Although eco-modulation seems the shining light in EPR reform, the calculations behind the system are critical to ensure fairness and equality among different material types. In the UK, the scheme administrator will be responsible for analysing end of life costs and defining a fee structure accordingly. Understanding the costs faced by local authorities is therefore critical.

This is where the value of transparent, accurate, quality data becomes pivotal. Up-to-date, accurate insight into key variables is the backbone of EPR reform, not just a nice to have. To create an effective structure, the scheme administrator needs granular insight into the following areas (as a minimum):

  • The volume of material placed on the market (by type and by producer)
  • The amount of packaging collected by local authorities and businesses
  • True recycling rates (by packaging type, per local authority)

Without sufficient data, it would be almost impossible to accurately calculate the full net cost of recycling. Fee structure would become reliant on broader estimates, which has the potential to create inaccuracy across the system. Resultingly, easy-to-recycle items could end up subsidising the harder-to-recycle items – a scenario that we must avoid.

 

The trouble with national data quality

But while quality is key, the UK’s dated processes mean that disaggregated, decentralised and non-standardised data is unfortunately commonplace. Local authority insight is poor, with collections assessed by analysing tonnes of recyclate as a percentage of total waste (via tools such as WasteDataFlow) and very few providing accurate insight into specific material types (and volumes).

The only other national data source available is the National Packaging Waste Database (NPWD), which assesses performance against whether enough packaging recovery notes (PRNs) have been issued to cover the packaging placed on the market. Unfortunately, both databases are populated by both local authorities and independent packaging companies simultaneously. Data entry is open to interpretation, with different rules applying to different geographies and no enforceable penalties incurred for missing data or late entry.

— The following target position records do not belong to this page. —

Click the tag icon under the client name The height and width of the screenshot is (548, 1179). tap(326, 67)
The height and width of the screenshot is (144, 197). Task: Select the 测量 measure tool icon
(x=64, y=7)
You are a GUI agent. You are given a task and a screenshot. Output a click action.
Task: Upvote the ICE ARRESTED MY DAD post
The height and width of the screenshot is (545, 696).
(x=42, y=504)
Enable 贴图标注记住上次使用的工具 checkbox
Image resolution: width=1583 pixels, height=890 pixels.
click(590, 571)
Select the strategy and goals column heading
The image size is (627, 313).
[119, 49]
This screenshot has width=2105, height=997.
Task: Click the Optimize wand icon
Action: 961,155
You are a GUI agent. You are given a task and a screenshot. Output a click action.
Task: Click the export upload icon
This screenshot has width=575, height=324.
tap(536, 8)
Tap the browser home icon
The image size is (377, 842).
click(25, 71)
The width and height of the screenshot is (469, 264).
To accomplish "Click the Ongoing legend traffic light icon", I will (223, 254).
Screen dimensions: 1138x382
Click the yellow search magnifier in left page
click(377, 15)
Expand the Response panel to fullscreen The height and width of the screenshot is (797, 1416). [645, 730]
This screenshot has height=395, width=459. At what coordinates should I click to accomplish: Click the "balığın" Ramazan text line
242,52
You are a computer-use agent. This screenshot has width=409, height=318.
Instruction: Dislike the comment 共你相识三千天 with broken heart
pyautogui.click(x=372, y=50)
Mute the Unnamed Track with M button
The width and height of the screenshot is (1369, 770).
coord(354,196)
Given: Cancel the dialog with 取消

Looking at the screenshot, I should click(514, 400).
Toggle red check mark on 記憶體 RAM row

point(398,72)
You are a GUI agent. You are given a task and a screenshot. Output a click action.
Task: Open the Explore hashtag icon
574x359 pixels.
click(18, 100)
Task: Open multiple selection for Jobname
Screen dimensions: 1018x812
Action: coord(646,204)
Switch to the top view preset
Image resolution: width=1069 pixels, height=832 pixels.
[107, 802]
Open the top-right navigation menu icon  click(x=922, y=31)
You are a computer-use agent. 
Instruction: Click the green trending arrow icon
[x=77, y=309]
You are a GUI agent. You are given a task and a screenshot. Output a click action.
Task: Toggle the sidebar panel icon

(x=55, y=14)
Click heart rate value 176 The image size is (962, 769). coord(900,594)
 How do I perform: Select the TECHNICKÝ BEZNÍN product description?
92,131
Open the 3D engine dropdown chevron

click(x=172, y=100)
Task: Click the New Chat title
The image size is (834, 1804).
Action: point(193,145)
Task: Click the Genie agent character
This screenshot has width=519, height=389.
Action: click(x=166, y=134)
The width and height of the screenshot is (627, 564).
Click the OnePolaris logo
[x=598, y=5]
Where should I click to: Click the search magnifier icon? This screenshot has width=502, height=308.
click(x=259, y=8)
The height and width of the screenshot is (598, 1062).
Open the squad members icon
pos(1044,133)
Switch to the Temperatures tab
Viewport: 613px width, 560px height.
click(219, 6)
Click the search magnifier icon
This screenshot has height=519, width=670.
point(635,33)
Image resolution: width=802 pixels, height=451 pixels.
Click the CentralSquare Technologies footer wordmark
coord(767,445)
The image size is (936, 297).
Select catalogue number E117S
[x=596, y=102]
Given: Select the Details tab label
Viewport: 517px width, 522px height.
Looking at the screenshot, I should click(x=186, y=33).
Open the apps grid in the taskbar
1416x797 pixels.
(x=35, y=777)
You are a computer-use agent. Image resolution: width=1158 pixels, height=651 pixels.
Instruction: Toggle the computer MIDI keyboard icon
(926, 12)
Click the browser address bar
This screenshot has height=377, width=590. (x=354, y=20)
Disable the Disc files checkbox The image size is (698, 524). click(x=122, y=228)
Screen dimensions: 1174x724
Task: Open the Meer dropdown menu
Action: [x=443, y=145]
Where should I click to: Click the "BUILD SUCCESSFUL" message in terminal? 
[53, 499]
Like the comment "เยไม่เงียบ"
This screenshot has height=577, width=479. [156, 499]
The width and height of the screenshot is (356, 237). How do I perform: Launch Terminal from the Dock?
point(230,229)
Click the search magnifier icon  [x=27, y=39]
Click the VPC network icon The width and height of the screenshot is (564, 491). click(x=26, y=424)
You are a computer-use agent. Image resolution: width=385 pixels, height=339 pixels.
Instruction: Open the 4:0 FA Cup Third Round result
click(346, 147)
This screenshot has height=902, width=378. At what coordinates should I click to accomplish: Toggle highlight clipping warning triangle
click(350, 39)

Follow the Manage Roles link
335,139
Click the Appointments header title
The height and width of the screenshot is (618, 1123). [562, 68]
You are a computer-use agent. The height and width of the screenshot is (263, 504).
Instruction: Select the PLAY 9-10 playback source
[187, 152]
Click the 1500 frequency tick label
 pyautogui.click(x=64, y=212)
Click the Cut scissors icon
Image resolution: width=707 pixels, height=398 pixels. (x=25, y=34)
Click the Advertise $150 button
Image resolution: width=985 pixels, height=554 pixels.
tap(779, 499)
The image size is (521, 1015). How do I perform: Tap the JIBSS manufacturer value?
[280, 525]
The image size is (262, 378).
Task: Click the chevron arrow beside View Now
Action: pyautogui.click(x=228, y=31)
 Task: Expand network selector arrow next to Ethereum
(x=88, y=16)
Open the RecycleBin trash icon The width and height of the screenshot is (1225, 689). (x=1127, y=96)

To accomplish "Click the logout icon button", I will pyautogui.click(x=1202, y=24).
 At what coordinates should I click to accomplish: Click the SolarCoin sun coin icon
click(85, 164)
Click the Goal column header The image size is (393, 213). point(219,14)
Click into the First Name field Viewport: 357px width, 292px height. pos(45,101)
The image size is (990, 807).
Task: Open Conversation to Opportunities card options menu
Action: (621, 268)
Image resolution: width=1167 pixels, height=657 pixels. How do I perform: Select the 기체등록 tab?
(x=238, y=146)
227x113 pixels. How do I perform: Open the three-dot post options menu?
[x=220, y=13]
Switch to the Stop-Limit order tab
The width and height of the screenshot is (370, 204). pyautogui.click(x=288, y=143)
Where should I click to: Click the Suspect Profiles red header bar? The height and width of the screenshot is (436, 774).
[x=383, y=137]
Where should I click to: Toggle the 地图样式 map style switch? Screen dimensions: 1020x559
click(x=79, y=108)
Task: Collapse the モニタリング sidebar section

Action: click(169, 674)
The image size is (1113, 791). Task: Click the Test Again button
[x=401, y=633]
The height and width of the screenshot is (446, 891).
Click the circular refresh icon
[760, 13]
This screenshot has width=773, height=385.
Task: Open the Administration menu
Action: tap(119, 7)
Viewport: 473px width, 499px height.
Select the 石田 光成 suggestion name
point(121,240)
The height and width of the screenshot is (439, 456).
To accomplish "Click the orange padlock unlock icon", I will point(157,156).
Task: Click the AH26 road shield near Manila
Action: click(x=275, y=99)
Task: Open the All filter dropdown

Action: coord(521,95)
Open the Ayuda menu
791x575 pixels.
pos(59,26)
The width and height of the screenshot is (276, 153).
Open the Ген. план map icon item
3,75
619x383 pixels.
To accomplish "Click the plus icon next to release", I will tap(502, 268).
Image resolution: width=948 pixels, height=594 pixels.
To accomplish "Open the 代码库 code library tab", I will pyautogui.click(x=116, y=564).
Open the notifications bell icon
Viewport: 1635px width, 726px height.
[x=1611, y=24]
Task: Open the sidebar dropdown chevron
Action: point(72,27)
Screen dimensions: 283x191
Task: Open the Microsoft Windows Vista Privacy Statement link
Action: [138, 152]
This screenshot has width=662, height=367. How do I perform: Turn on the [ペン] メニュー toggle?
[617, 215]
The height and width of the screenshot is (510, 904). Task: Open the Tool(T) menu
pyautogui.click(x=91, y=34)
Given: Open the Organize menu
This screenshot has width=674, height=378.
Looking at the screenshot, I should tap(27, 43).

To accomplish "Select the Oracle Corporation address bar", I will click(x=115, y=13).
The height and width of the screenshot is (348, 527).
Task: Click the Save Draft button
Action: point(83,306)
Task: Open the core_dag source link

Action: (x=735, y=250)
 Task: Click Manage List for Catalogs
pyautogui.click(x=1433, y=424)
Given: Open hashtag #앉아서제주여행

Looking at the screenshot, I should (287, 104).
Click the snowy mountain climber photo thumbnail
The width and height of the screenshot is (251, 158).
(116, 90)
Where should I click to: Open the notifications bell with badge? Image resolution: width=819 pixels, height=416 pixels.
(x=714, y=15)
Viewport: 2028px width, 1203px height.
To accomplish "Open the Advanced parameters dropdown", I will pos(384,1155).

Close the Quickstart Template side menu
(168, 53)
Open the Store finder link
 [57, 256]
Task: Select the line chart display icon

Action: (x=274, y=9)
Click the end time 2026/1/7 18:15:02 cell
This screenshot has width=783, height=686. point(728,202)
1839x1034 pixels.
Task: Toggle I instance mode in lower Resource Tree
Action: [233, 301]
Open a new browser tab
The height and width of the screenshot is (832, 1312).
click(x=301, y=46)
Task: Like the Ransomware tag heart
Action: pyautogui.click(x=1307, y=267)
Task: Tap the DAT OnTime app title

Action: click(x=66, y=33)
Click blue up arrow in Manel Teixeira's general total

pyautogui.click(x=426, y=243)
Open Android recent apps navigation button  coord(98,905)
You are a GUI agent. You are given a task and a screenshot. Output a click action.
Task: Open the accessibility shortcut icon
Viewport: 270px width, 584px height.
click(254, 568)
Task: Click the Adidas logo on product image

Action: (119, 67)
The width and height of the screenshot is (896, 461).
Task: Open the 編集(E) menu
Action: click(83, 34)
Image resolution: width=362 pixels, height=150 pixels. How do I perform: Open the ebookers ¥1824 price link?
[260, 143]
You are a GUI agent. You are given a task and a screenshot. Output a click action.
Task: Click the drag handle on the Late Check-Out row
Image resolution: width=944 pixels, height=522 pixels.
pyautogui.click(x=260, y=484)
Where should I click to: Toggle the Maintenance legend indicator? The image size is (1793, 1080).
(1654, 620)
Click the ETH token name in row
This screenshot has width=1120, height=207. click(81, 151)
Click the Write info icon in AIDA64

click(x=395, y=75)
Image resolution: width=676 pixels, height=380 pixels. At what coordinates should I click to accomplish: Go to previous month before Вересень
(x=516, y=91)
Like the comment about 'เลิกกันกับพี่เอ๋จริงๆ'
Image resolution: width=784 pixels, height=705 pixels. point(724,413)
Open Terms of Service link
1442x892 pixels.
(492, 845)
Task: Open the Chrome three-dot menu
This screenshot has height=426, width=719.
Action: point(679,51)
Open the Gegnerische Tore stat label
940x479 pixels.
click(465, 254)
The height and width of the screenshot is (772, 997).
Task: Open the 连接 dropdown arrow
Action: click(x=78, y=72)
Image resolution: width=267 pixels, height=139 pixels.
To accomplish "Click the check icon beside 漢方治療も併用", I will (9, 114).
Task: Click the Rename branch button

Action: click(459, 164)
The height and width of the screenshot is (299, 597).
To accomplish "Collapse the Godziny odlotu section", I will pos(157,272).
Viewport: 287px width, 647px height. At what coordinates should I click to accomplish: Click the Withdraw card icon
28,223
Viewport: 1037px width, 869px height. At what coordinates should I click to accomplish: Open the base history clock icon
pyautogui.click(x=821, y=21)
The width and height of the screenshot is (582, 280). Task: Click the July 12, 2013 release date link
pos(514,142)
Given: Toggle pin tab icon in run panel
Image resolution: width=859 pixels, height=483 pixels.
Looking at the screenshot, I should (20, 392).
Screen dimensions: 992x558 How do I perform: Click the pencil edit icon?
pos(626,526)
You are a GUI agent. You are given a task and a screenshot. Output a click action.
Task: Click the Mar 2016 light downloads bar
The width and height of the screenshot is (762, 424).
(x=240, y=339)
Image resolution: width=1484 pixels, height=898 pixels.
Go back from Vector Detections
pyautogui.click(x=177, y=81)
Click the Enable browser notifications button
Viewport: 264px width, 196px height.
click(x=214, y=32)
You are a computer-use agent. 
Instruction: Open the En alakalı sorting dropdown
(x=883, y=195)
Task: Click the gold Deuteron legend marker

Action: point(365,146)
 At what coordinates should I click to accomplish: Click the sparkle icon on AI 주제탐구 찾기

Good quality data is critical, but infrastructure is alarmingly lacking. In result, our ‘reformed’ EPR system could be based on wildly inaccurate data. Setting a baseline will be challenging, nigh on impossible, if we rely on a flawed data management system developed almost 30 years ago. It is simply inadequate for the task in hand.

 

Finding a solution to drive successful EPR reform

So, while our national focus continues to shine a spotlight on rushing through EPR reform, maybe we need to take a step back and evaluate whether we have the data in hand to effectively design a fair and effective solution in the first place. The worst case scenario would be using inaccurate data to create yet another poorly-functioning EPR scheme that doesn’t deliver upon the objectives it aims to tackle – in essence, taking two steps sideways, not forward.

But while this view may seem negative, creating a process to capture and manage data correctly should be a relatively simple task. All we need is a strong, single system that everyone is mandated to use. This system should be backed by clear rules and deadlines, all of which should be set and enforced by a credible scheme administrator who has the authority to effectively design, dictate and manage the system.

A subset of the information should be available to the public, allowing the necessary level of transparency required for scrutiny by all shareholders.

If we were to achieve this feat, it would be possible to not only ensure the smooth reform and implementation of a new EPR scheme, but also a plethora of other waste management schemes under review. Data quality, once again, will prove instrumental to the successful future of our waste management landscape – it’s a subject we that we surely can’t continue to ignore.